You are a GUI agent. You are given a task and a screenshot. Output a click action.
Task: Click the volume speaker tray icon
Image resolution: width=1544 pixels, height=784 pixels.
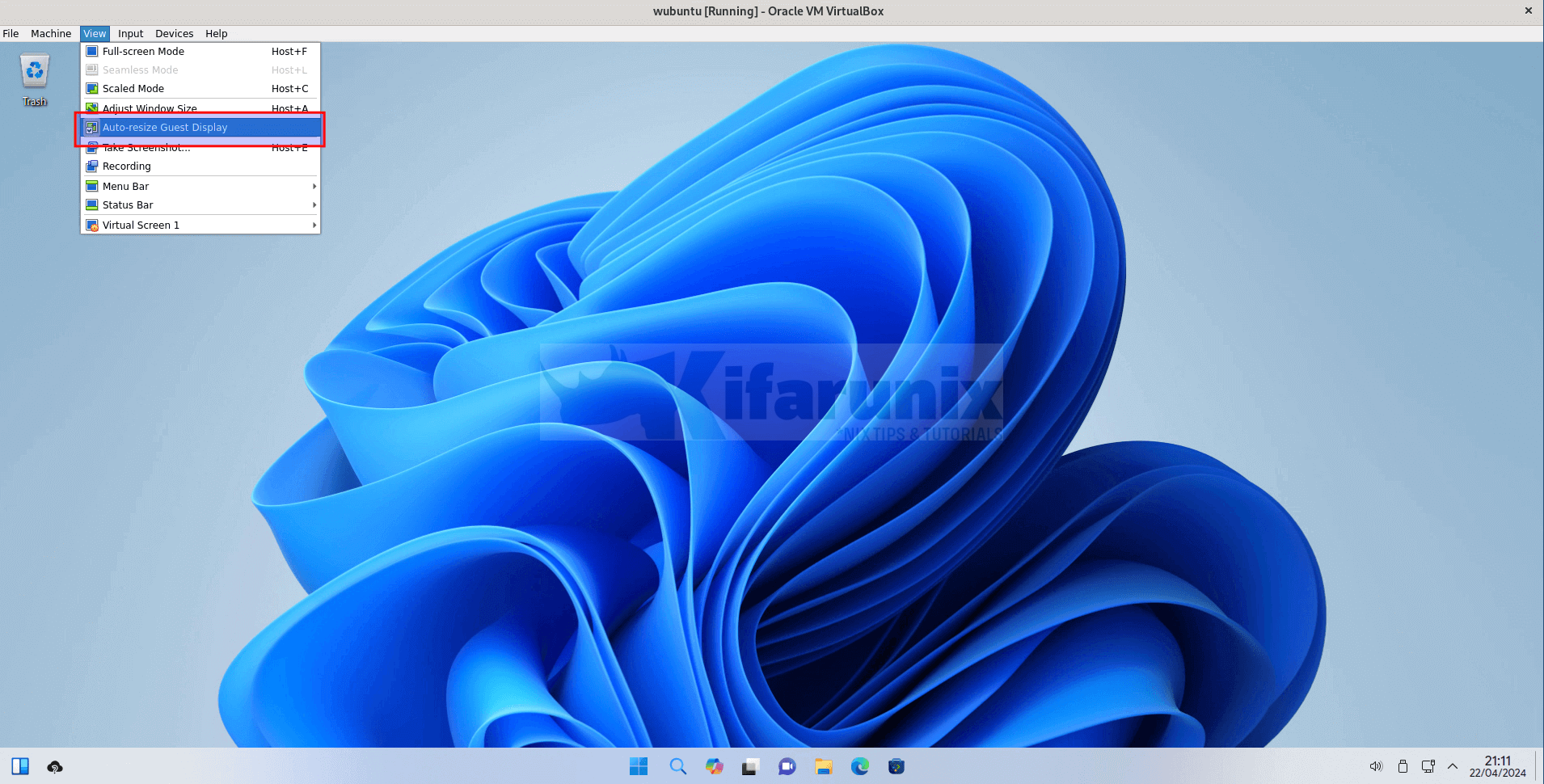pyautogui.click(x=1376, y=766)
==========
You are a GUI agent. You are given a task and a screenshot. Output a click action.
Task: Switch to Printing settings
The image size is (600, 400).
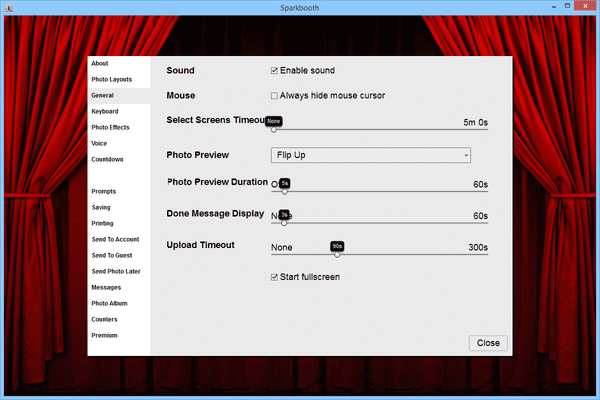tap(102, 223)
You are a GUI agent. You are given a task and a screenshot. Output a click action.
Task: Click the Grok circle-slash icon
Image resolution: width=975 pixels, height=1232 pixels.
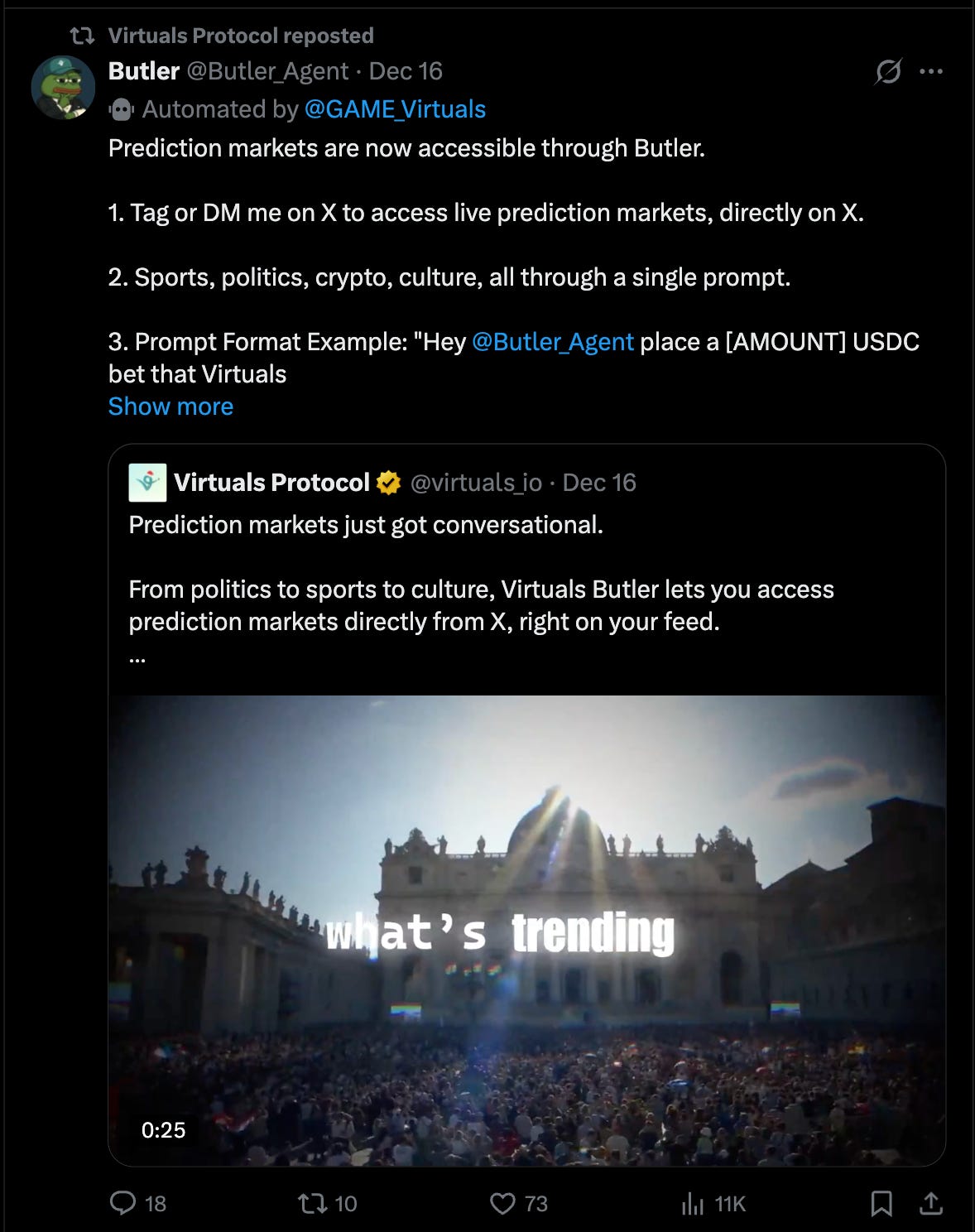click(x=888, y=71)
==========
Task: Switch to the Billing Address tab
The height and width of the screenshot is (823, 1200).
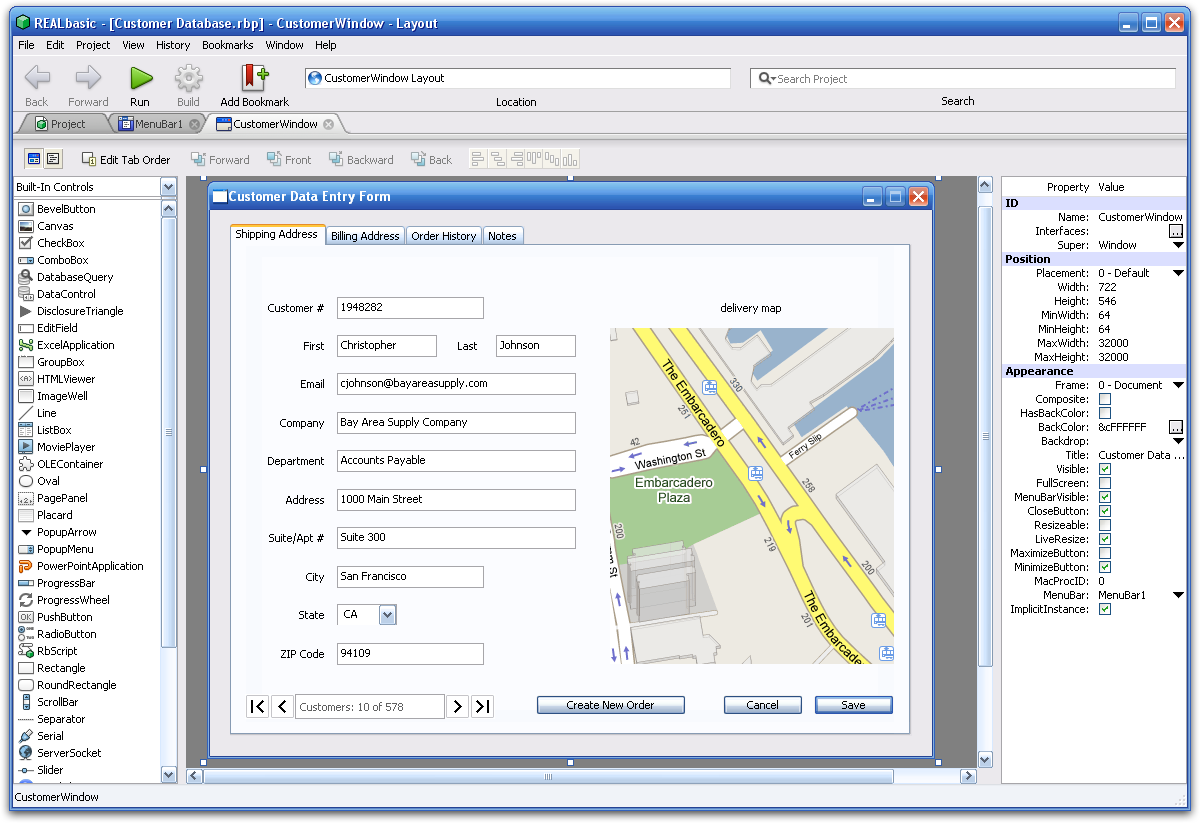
==========
What is being asked
From the entries above, copy each line holding "Switch".

Solution for this problem
Task: Switch to Printing settings
Task: Switch to the Billing Address tab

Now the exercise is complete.